Fish have relatively large eyes. Fish are shortsighted. Next to eye's there are nostrils to sense the fragrance. Usually the body covers skin equipped with mucous glands (mucus has a protective function and reduces friction while swimming) and scales (sometimes there are also bone plates or skin completelly not covered with anything). There is also Lateral line going along the fish body which senses water movements. Fins - membranous tissue is stretched to the rays of the bone - facilitate movement, body control and balance the fish. There are even fins (pectoral and pelvic) and odd fins (dorsal, caudal, anal). Adipose fin is present only in some species, and is usually devoid of rays. Tail of the fish is the main helm and drive.
Even if you have fish whose name and origin is unknown, the external structure of the body can provide us with many clues.
To breath fish is using oxygen dissolved in water. Water flows sequentially through the mouth, gills, where gas exchange takes place, and comes under the gill covers. Some fish need more oxygen than water contains so they adjusted to this environment by breathing atmospheric air. For this purpose fish is using swim bladder and an organ called the labyrinth. Swim bladder also is responsible for helping the fish to swin at the righ depth.

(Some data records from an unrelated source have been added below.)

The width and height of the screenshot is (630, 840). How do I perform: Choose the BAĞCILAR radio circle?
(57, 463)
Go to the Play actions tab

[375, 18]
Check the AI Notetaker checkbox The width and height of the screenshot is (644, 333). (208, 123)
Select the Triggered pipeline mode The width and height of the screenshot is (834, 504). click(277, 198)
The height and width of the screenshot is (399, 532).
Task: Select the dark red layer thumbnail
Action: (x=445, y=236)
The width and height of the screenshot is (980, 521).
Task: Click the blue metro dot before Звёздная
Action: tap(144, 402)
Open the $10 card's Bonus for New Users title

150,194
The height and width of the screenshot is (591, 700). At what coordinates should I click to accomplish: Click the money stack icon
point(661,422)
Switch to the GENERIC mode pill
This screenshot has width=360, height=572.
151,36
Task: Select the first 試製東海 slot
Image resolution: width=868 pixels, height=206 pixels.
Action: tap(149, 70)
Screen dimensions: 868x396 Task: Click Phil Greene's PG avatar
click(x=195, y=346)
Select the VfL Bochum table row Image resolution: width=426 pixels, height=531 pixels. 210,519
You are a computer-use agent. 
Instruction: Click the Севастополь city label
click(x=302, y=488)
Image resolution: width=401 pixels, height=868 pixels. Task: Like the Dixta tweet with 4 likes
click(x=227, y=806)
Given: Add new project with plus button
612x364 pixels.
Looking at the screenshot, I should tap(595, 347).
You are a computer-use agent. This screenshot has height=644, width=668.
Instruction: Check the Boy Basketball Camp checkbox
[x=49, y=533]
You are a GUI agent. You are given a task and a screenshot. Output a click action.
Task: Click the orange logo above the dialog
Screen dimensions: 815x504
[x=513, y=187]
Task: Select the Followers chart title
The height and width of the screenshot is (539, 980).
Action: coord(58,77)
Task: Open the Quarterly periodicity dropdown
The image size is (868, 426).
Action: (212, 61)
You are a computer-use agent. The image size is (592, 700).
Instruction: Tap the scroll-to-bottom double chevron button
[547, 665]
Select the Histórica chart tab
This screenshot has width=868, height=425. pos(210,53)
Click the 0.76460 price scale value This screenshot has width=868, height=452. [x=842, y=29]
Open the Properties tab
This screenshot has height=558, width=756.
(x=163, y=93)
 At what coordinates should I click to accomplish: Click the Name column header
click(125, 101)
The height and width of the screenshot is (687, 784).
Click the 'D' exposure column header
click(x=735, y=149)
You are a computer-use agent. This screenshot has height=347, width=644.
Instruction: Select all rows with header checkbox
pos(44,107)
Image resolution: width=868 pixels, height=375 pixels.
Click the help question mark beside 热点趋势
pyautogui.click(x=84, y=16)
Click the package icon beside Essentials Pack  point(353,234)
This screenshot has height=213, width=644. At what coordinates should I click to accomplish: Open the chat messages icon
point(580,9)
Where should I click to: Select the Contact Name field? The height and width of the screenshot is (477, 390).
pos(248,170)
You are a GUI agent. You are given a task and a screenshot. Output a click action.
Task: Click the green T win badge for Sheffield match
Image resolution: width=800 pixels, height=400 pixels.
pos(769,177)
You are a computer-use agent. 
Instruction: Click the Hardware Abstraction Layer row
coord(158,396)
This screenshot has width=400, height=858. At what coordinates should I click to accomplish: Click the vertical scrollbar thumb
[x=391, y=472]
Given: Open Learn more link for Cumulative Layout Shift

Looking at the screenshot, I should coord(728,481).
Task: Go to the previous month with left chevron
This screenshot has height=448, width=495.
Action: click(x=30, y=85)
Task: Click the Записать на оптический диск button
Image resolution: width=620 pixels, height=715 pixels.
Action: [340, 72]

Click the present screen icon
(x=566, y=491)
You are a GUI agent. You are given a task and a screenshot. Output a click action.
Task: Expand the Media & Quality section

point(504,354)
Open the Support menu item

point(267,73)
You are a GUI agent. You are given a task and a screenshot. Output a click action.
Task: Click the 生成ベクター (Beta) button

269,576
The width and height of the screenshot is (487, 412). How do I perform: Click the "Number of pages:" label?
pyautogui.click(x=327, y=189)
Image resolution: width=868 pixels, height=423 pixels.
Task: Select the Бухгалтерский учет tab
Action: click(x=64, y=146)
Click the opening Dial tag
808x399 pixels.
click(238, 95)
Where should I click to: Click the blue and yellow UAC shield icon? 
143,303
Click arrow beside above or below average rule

Sexual maturity is different for all fish species. Readiness to spawn is indicated by fish: change in coloration (bright colors), change in behavior (restless, belligerent towards other fish). In the majority of spawning females have sexual wart. Fertilization is usually external (oviparous fish) - male attracts a female to spawning nest where male spreads sperm on eggs deposited by the female. During internal fertilization (viviparous fish) inserts the male genital organ into female reproductive system. After a suitable time mature eggs come out into the water and straight away young fish comes out of the egg. The number of children and time to boarn is different for each species.